Building new tunnels under the Hudson River, extending the Second Avenue subway to East Harlem, new elevators in subway stations — there are many projects on New York's infrastructure list that need federal funding.

And now the trillion-dollar spending package Congress passed late last week will partially fund all of them.

What You Need To Know

  • Congress' $1 trillion spending package means billions of dollars for New York rail, airports, roads and bridges

  • Federal funding can help pay for major projects like the extension of the Second Avenue subway and new tunnels under the Hudson River

  • Amtrak is set to get $66 billion

“We’ve got the man and woman power, we’ve got everything ready. The building trades are ready to go, our companies are telling us. Give us the projects, we will build," Carlo Scissura, president and CEO of the New York Building Congress, said.

More than half of the package is new spending and largely allocated to states.

According to the White House, over the next five years New York will get $10 billion for public transit; $13.5 billion for highways and bridges; $685 million for airports; $175 million for new electric vehicle charging stations, as well as funding for broadband and climate change initiatives.

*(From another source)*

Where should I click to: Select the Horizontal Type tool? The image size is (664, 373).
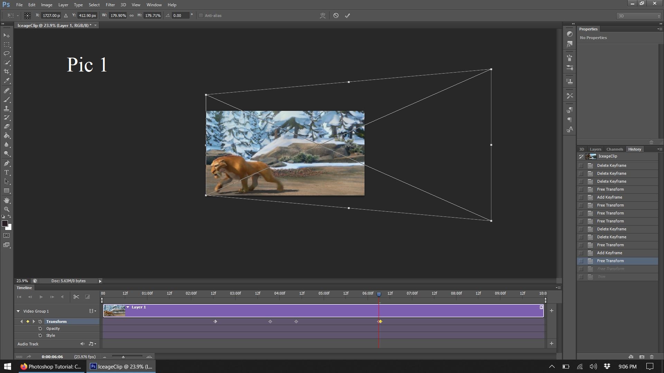[x=6, y=172]
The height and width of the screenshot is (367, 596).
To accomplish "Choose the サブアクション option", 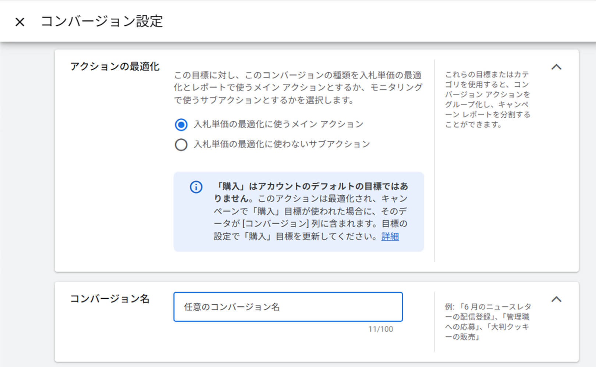I will [181, 145].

"You and I will, in 10 years, ride a new subway, be in a new Penn Station, a new terminal at JFK. We'll go and visit some place in Queens, Brooklyn or the Bronx that didn't have broadband that now does," Scissura said.

For the MTA, the federal funding means support for its $51.5 billion spending plan that includes the Second Avenue subway extension to 125th Street. Questions remain, though, on the timeline for completion.

Amtrak is anticipating $66 billion for rail that will help finance construction of new tunnels under the Hudson River as part of what's known as the Gateway Program.

"We have local funding for these projects, but this bill is going to provide a quick infusion of federal funds to really step up and partner on these projects which are such high priorities for New York and the region," Tom Wright, president of the Regional Plan Association, said.

There is also funding for competitive grants for projects beyond those outlined in transit agency spending plans.

For example, the Regional Plan Association for decades has pitched a new transit line called the Triboro, connecting Brooklyn, Queens and the Bronx.

"With additional funding on the table, now is the time to be thinking about innovative and creative ideas like that and get them working," Wright said.

Those competitive grants can encourage officials to get their dream projects off the drawing board.